Sunday morning, we juiced, something Al's recently introduced me to. Back when we were breaking up, he got into the 'juice' rage. Bought a Juiceman Jr and began juicing. I never did. Now that we're back, he's convinced me to try it and I find it's better than I thought. I've even purchased my own juiceman.
We use a bit of spinach or parsley (I like parsley best..it makes your breath smell so good), a stalk of celery, a bunch of carrots (carrot juice is sweet) and an apple. We put a glass under the spout to catch the juice that's squeezed from the various fruits and vegetables. I like to drink it fast. It's frothy and slightly sweet. So that's what we did Sunday for breakfast.

+===+

Task requirements:
A - In the juicing account, what model of juicer did Al buy?
B - Can you translate this sentence from the juicing account into Spanish: "It's frothy and slightly sweet."
C - Continue the juicing account after its final sentence.

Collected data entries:
+===+

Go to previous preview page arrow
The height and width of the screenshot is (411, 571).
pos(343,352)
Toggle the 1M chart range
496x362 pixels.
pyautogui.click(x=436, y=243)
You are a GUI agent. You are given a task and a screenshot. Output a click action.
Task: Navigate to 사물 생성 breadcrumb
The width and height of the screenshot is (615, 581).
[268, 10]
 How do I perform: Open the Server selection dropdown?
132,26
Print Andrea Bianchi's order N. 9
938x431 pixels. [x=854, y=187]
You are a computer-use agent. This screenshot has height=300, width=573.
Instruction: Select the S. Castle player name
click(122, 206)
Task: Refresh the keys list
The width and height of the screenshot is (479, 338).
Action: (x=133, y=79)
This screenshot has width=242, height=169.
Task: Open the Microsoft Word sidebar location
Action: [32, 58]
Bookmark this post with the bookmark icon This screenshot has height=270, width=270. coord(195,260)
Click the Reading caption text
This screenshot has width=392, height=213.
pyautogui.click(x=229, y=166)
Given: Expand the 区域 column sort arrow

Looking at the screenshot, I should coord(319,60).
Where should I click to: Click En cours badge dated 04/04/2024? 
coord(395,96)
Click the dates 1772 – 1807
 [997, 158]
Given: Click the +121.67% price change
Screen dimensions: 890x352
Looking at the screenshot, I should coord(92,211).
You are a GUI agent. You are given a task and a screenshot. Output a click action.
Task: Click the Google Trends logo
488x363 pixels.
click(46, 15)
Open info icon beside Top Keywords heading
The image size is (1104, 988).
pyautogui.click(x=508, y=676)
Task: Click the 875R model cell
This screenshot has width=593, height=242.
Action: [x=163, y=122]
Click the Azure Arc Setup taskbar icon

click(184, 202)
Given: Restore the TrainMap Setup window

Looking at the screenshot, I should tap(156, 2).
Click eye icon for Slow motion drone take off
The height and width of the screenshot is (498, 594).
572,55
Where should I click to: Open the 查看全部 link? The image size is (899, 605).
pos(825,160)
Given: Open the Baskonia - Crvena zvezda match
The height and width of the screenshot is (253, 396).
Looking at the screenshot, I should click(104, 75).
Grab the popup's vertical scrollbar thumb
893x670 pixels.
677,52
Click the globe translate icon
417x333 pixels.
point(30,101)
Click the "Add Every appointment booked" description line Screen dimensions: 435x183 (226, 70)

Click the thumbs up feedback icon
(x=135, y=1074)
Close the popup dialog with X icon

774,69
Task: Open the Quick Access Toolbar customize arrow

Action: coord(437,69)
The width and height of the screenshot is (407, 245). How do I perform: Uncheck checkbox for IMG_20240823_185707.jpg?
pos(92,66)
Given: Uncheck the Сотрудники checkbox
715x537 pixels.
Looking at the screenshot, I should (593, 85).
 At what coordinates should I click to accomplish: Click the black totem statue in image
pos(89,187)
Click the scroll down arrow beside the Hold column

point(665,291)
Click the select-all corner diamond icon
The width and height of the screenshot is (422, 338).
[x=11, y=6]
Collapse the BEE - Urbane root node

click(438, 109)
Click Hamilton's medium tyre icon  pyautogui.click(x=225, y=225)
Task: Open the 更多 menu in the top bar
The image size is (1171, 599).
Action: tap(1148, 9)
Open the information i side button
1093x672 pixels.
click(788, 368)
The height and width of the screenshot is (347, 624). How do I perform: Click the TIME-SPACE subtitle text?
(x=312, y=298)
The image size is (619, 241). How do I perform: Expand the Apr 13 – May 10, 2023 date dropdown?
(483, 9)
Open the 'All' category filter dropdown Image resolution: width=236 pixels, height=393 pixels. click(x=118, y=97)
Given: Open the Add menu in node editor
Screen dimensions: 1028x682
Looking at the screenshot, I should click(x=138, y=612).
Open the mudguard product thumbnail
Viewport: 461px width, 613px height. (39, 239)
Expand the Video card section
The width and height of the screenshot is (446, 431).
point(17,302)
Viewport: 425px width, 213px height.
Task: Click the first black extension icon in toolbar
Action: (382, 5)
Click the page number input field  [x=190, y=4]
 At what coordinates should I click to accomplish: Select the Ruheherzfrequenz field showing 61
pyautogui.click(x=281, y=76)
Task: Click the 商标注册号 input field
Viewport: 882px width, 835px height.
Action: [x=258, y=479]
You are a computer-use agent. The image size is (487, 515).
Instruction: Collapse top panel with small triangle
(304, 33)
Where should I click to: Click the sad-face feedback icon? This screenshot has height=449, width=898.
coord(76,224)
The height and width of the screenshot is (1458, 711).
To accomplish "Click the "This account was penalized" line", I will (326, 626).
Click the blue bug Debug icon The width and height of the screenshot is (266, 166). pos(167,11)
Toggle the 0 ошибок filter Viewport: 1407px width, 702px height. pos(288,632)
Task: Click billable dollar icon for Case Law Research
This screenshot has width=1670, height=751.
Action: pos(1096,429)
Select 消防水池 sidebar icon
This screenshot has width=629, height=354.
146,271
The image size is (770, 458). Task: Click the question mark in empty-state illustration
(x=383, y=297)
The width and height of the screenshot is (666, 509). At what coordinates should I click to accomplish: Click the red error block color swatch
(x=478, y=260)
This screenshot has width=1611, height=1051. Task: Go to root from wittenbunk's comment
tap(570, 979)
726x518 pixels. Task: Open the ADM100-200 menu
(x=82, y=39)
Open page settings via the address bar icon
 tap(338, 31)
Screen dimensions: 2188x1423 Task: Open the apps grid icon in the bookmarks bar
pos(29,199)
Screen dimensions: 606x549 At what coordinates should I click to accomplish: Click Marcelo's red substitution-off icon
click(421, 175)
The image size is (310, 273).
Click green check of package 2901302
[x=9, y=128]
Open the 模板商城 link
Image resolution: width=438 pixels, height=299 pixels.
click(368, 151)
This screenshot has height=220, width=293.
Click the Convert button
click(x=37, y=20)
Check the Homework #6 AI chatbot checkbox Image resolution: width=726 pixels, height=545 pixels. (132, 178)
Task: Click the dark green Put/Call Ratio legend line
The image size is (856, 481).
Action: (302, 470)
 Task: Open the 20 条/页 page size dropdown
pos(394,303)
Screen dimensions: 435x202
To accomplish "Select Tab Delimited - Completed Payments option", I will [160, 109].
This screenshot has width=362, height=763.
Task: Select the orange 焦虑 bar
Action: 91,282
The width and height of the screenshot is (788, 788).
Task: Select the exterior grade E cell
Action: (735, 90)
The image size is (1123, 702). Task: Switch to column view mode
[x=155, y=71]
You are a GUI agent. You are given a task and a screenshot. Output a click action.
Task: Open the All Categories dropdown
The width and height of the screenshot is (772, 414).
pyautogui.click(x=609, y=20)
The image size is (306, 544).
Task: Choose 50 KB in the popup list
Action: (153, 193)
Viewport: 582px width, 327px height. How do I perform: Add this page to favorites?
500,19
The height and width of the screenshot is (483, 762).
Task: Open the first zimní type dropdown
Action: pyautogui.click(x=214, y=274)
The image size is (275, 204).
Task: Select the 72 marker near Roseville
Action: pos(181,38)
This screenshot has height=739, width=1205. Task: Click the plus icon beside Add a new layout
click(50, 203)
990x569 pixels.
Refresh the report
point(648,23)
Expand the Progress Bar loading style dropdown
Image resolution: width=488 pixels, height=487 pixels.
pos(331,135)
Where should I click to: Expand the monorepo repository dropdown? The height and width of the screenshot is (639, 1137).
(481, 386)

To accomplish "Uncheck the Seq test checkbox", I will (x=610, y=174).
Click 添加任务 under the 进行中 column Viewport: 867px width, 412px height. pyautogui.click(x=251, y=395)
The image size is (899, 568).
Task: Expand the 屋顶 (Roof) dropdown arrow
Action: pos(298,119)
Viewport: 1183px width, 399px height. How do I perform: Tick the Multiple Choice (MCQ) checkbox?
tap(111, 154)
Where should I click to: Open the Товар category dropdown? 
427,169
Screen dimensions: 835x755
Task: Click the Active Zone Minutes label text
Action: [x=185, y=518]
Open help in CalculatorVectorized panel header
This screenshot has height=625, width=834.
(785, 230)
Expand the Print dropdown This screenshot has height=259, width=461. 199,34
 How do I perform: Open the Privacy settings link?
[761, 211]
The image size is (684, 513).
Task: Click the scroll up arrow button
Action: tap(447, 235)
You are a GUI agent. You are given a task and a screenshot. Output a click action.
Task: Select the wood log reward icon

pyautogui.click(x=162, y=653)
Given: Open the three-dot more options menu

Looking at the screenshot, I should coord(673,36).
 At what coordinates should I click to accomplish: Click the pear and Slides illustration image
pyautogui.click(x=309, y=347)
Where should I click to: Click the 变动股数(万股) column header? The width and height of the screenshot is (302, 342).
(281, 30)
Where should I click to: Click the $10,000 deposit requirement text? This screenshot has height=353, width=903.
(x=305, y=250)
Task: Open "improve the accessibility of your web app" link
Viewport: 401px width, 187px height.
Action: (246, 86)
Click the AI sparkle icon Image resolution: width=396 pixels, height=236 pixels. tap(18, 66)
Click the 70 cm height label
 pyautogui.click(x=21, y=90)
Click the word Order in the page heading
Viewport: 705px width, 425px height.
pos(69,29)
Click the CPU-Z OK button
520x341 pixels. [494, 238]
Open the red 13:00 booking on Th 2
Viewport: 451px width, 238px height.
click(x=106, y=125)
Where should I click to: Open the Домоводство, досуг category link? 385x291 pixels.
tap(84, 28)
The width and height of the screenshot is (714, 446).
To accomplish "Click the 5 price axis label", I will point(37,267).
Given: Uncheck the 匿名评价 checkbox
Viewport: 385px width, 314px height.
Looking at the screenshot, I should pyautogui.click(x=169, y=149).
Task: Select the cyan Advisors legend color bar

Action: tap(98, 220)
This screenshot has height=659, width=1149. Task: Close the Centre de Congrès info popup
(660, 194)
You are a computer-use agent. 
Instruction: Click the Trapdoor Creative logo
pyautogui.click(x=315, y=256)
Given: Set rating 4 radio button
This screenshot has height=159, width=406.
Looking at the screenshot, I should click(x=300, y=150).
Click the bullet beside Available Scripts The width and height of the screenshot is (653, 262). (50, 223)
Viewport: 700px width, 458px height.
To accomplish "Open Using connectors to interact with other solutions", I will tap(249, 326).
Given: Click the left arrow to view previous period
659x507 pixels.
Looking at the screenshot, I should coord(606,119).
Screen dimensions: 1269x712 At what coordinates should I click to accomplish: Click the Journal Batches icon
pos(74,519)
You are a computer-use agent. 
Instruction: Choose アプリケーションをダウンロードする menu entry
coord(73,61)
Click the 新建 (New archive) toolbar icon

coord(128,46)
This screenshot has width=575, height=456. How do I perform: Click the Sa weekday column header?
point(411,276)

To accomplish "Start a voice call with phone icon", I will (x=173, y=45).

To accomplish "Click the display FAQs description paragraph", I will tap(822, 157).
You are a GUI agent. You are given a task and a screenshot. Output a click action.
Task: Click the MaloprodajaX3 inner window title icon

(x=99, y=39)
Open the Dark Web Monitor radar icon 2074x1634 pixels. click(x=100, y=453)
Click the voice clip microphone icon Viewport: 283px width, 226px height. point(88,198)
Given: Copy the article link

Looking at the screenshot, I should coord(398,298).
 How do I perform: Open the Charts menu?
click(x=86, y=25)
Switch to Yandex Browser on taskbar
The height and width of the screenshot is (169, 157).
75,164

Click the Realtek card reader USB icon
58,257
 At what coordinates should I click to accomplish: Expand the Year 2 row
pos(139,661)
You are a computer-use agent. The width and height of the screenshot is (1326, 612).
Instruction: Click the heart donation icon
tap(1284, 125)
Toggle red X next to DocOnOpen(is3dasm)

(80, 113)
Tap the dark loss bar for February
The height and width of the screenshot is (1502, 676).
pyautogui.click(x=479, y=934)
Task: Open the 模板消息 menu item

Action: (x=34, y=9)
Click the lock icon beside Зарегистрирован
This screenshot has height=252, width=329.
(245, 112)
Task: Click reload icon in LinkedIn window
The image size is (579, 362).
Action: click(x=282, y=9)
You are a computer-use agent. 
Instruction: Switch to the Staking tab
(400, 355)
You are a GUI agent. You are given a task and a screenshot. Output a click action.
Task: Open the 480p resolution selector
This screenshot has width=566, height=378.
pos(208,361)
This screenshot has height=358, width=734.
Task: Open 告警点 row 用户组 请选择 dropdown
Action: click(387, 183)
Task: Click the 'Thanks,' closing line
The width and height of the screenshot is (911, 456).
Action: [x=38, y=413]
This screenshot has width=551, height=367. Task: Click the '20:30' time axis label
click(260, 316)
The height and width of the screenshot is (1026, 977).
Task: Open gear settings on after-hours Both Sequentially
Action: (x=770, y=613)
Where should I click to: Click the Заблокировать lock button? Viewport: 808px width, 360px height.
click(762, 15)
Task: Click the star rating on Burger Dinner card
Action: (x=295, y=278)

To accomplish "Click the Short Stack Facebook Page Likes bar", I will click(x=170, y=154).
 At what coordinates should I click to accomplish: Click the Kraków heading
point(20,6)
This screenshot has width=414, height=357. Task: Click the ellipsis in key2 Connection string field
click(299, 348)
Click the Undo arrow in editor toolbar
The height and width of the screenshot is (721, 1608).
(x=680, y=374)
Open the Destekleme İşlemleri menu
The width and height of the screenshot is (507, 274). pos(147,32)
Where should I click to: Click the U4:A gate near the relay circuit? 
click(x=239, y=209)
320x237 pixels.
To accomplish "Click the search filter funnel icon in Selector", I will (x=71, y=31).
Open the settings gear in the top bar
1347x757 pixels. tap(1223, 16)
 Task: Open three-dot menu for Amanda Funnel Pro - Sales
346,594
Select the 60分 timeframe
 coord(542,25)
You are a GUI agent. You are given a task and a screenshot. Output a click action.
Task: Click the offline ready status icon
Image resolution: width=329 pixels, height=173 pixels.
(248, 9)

+===+

Answers to the exercises:
A - A Juiceman Jr.

B - Es espumoso y ligeramente dulce.

C -
We did some various errands around town and came back home for a while. I decided to call Granny. She's on a new med and I wanted to see how it's affecting her. So I went outside to talk since it was a nice day. First thing she said was "It's about time you called." I knew she wouldnt' remember that I've been calling often. Then she said, "I'm not doing good at all." She sounded so tired. I really think old age has caught up with her. I once told Mom that when it does, she'll be hit hard by it. We talked for about 20 mins. It breaks my heart to talk to her. I try not to cry and I usually succeed but I didn't yesterday. I guess we all have great hopes that the medicines will help her and so far they aren't doing much to make her feel better. When we hung up, I noticed that Al was in the back yard, moving tree branches. I went inside and cried for a minute. Trying to get myself under control. I had done a great job of it until he came into the room. He said, "What's wrong with your eyes?" (I forget they turned really red when I cry). I put my hand out and tried to walk away, because tears were returning. He grabbed me and pulled me into a big hug and wouldn't let me go until I cried it out. Al kept stroking my hair, saying "It's ok. I'm here for you. Go ahead and cry." I did...and realized that it was what I needed. Someone's shoulder to cry on.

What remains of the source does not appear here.